The U.S. energy and corporate market is increasingly opening up to European clean tech companies as they move to a decentralized energy system and focus on greater resilience to climate change.
The federal tax cuts that were signed into law in December 2017 are impacting foreign companies’ tax exposure when they invest and pursue cross-border projects in the United States, according to Andrew Oppenheimer, a senior associate at law firm Hodgson Russ, which advises foreign companies entering the U.S. market. Oppenheimer spoke on a recent CleanTechIQ webinar, Implications of New U.S. Tax Law in Cross-Border Transactions.
The new tax law reduces federal taxes for corporations operating in the U.S. from 35% to 21%, and that steep cut is leading to a lot of interest in setting up U.S. companies from foreign companies that face higher tax rates in their respective countries, Oppenheimer says. In particular, Hodgson Russ is seeing a lot of interest from companies in Canada, the UK, France, Germany and Belgium.
The new tax law also includes a special deduction for “foreign derived intangible income,” including royalty payments made to companies that license their IP to U.S. companies, which brings the tax rate on that income to just 13%, according to Oppenheimer. This deduction is intended to make the U.S. a more attractive market for companies to develop intellectual property, he points out.
Why Form a U.S. Entity?
As a foreign company’s U.S. sales grow meaningfully, or when the company decides to begin manufacturing its products in the U.S., the non-resident company must decide on how to structure its U.S. operation, Oppenheimer says.

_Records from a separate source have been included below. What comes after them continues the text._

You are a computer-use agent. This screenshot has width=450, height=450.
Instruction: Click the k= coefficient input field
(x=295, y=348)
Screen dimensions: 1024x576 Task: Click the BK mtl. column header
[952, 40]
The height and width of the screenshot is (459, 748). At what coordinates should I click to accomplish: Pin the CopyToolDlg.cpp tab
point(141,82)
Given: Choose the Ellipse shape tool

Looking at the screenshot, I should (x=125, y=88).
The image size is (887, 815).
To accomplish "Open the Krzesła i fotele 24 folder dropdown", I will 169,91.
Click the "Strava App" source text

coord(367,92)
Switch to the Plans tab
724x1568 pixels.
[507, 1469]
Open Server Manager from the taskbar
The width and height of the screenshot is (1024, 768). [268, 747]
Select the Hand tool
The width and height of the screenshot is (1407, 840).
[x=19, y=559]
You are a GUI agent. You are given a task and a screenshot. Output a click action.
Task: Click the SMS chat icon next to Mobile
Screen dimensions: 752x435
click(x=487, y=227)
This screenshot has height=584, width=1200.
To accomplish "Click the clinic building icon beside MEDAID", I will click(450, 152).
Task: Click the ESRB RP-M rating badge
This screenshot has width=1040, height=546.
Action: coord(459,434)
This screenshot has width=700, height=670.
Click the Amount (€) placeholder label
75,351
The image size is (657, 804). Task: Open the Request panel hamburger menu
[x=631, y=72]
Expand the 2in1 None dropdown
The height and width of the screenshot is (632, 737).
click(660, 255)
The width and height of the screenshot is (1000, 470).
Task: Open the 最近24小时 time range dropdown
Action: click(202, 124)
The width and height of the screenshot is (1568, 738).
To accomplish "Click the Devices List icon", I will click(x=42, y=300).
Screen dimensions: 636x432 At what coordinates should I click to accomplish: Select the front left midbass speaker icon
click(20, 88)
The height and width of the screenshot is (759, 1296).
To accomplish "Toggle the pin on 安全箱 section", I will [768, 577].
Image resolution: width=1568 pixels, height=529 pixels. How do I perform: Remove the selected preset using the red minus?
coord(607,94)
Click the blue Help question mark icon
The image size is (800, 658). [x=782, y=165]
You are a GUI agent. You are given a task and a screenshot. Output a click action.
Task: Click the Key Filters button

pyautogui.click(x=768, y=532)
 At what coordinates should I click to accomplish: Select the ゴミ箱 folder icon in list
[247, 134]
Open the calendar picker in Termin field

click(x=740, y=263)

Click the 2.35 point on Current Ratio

For any foreign jurisdiction that has a U.S. tax treaty, a non-resident company’s business profits are only subject to U.S. federal income tax if the company has a so-called “permanent establishment” in the U.S.
A permanent establishment is created when there is a fixed place of business in the U.S. and employees sent to the U.S. can undertake certain duties, such as entering into contracts in the name of the non-resident company.
Forming a separate U.S. entity has several benefits, according to Oppenheimer: it insulates the non-US company from issues arising in the U.S.; it makes it easier to get U.S. bank financing; and it gives the parent company an ability to actively manage its tax exposure related to its cross-border activity.
As for the type of U.S. entity, Oppenheimer strongly recommends that foreign companies set up a C corporation due to its tax advantages and because it allows the non-U.S. parent company to avoid filing a federal tax return.
He advises foreign companies to stay away from what are known as “flow-through entities” such as S-corporations and limited liability companies (LLCs). That’s because, in a flow-through entity, taxes are imposed at the parent or owner level, which means the non-resident company will need to file a non-resident U.S. tax return.
Additionally, flow-through entities cannot have a foreign investor. And tax withholdings are imposed on the distributions made from the income that an LLC generates for the parent company. This is different from a C-corporation, where tax withholding is only imposed when a dividend is authorized by its board and paid to shareholders.
Other important tax-related issues that foreign companies need to be aware of when taking distributions from their U.S. subsidiaries include the accumulated earnings tax, personal holding company tax and repatriating funds from the U.S. to the parent company without withholding tax, Oppenheimer says.